■ Source material ■
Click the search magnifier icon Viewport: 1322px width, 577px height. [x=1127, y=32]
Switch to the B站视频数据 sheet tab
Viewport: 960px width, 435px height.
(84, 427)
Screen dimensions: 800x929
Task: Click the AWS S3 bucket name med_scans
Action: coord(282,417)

■ The exercise ■
Count the lines of the records above that contain the string "height", and give only the number.

■ Output of the exercise ■
2